At the top of the disc, the depth is 60 cm or 0.6 m (converted from cm to meters). Calculate the pressure at the top using the given depth and the density of water (ρ = 1000 kg/m^3) and acceleration due to gravity (g = 9.8 m/s^2).
At the bottom of the disc, the depth is 150 cm or 1.5 m. Calculate the pressure at the bottom using the same formula.
Step 4: Calculate the average pressure acting on the disc.
The average pressure acting on the disc can be calculated by taking the average of the pressures at the top and bottom. Add the pressures at the top and bottom and divide by 2.
Step 5: Calculate the total force on the disc.
The total force acting on the disc can be calculated by multiplying the average pressure by the area of the disc. This gives us the force due to the water acting on one side of the lamina.
Step 6: Calculate the moment of the force about the center of the disc.
To find the vertical distance of the center of pressure below the surface, we need to calculate the moment of the force due to the water about the center of the disc. The moment is given by the formula M = Fd, where M is the moment, F is the force, and d is the perpendicular distance from the line of action of the force to the center of the disc.

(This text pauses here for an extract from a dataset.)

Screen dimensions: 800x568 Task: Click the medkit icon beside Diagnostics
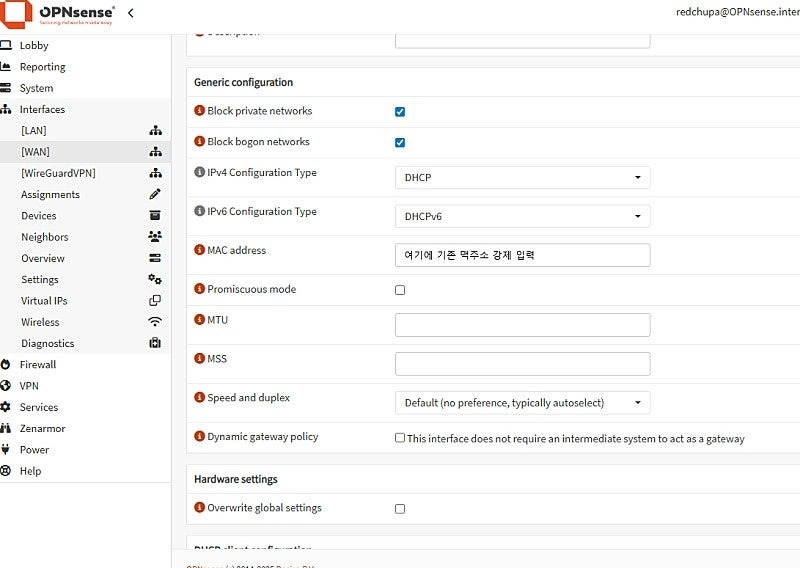point(155,343)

In this case, the perpendicular distance is half the range of the vertical distance of the perimeter below the water surface.

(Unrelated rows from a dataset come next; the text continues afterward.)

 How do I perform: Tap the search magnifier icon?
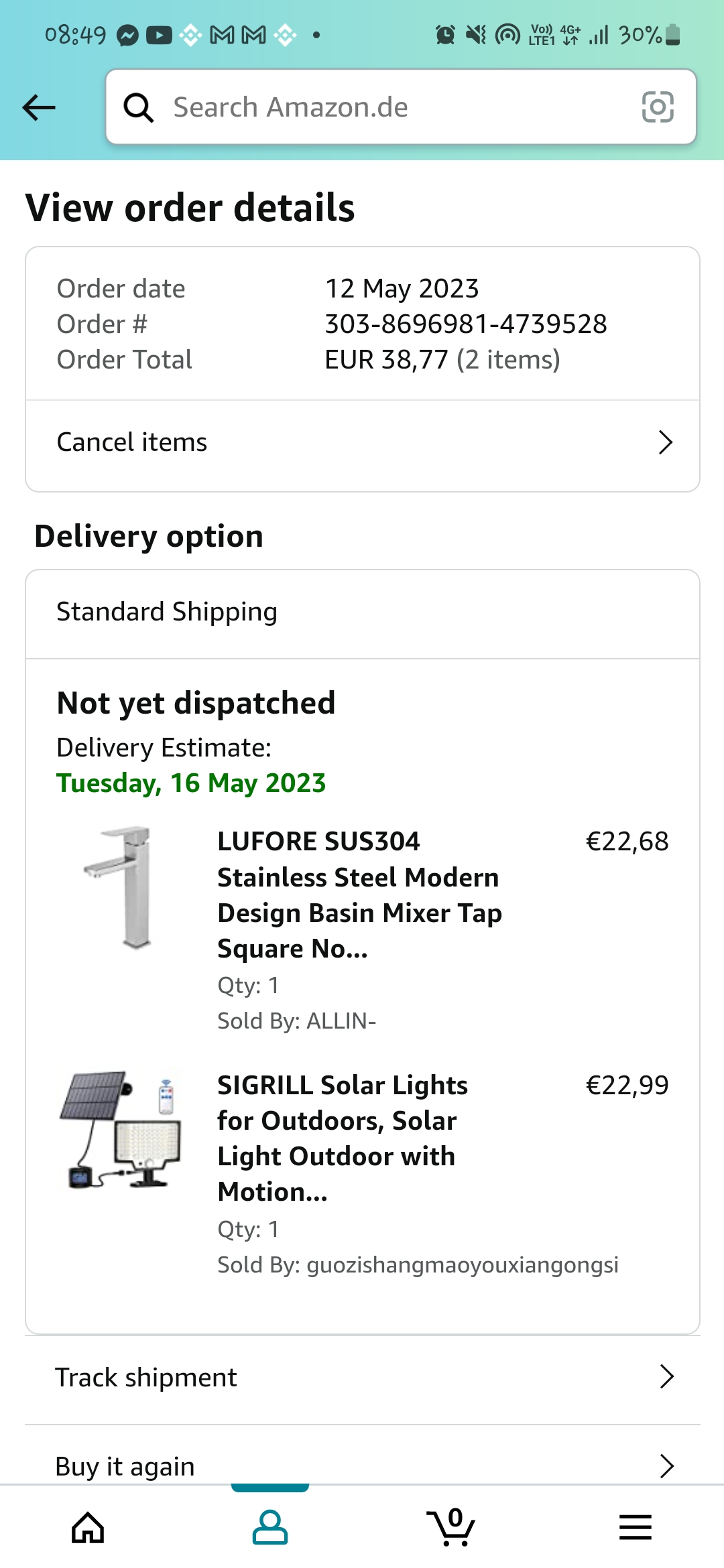139,107
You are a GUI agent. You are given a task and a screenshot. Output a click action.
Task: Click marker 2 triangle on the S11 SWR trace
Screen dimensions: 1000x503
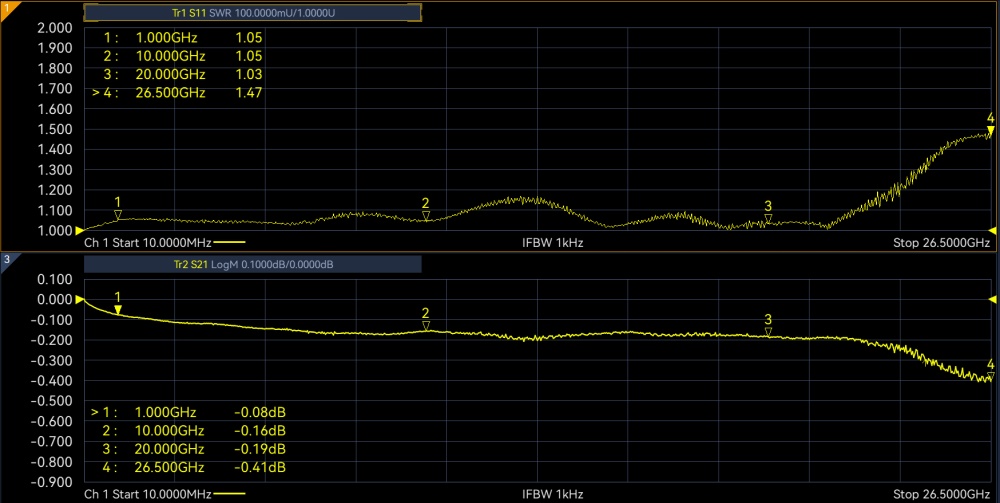click(426, 215)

Step 7: Calculate the vertical distance of the center of pressure below the surface.
Finally, divide the moment of the force by the total force to find the vertical distance of the center of pressure below the surface.
That's it! By following these steps, you should be able to solve the problem and find the total force due to the water acting on one side of the lamina and the vertical distance of the center of pressure below the surface.